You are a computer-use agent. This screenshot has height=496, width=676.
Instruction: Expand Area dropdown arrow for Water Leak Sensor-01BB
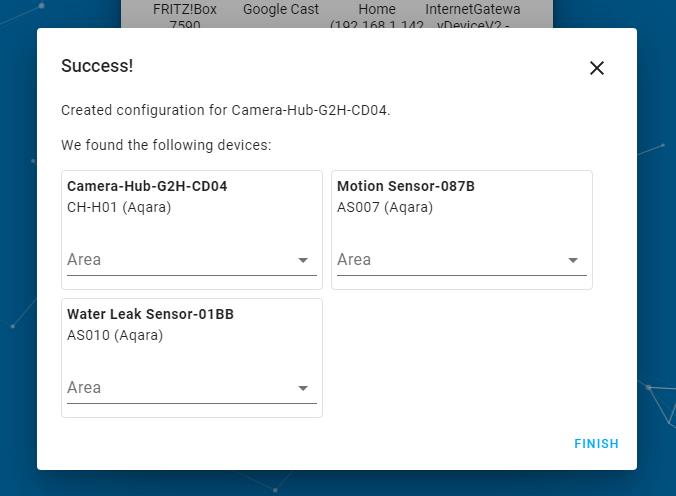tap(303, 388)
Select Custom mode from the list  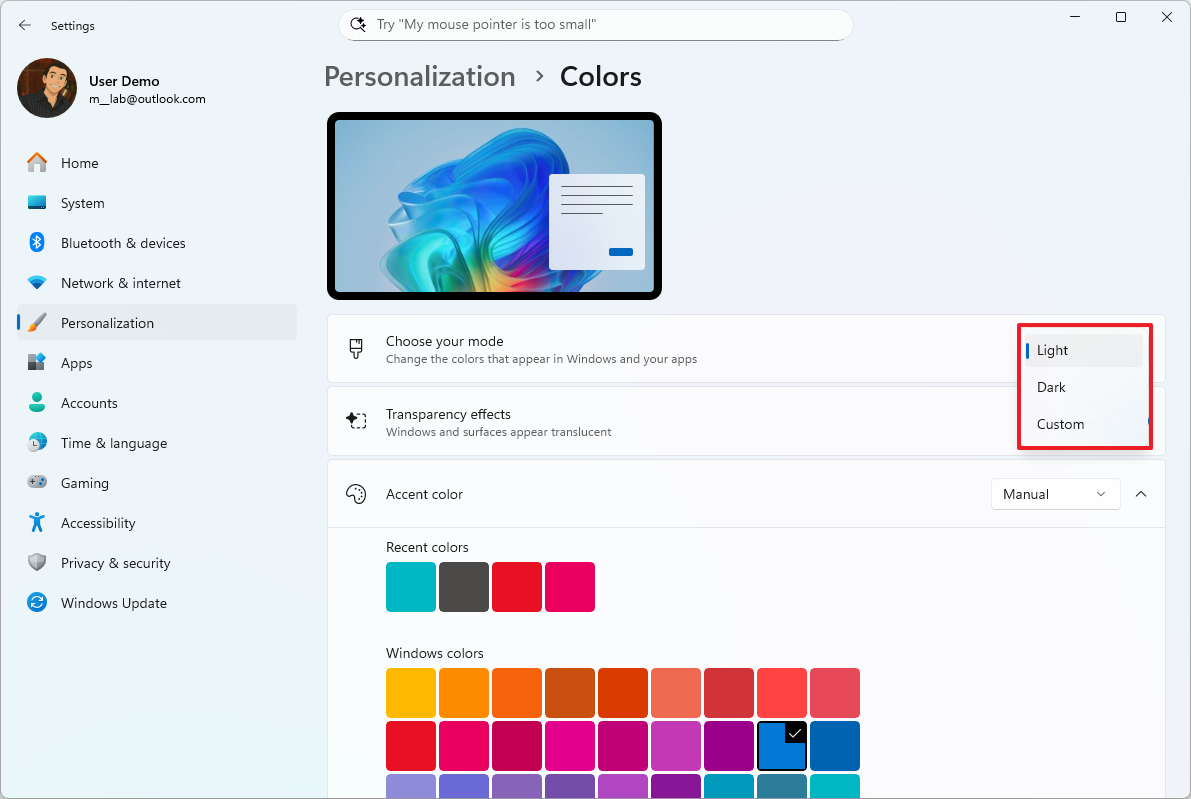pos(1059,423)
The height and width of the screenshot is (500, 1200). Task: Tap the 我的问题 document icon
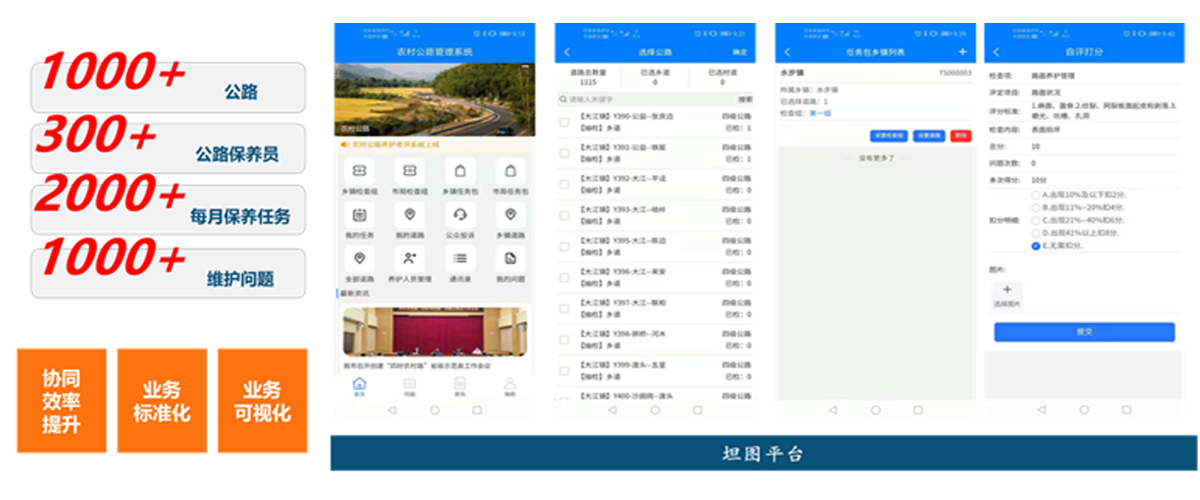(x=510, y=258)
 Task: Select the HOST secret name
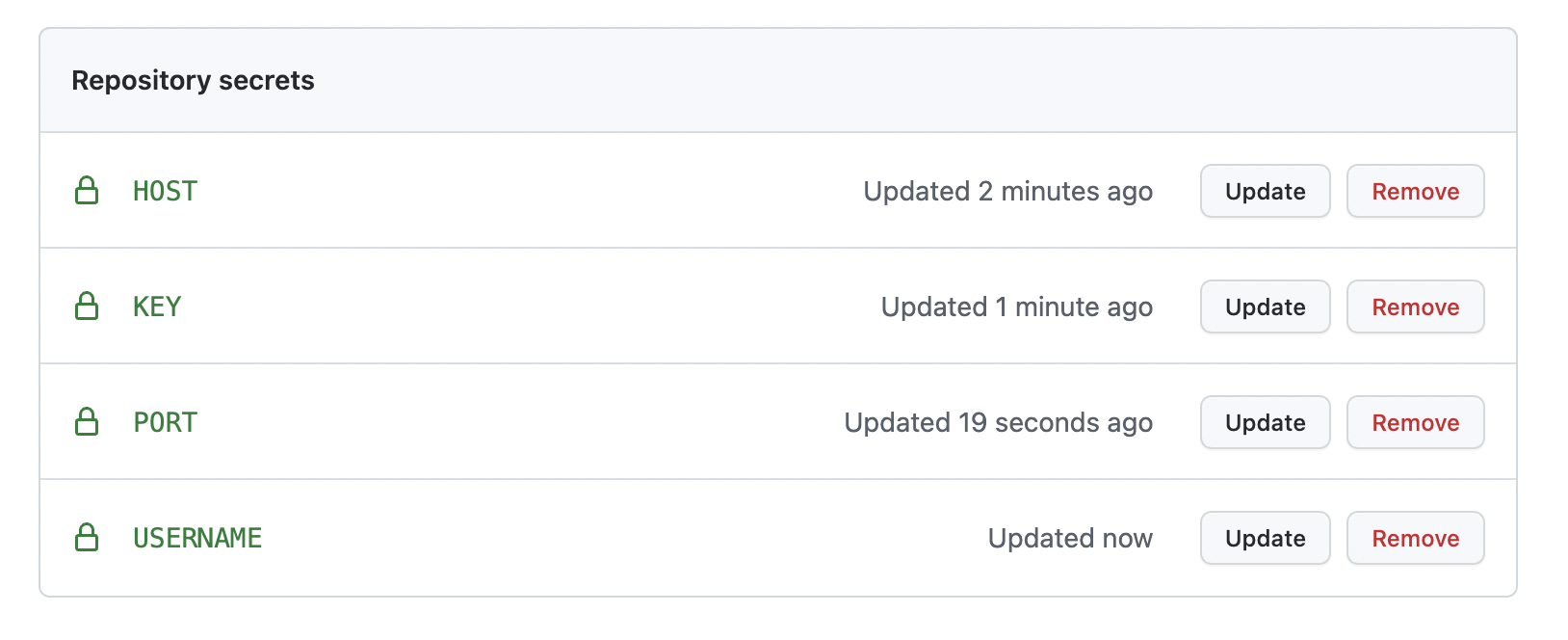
- - -
TASK:
Take the line containing "The height and" and every line after it through the end of the data, and write them out exactly, with no pictures.

ANSWER FOR THE TASK:
The height and width of the screenshot is (500, 1200). Task: Tap the 我的问题 document icon
(x=510, y=258)
 Task: Select the HOST secret name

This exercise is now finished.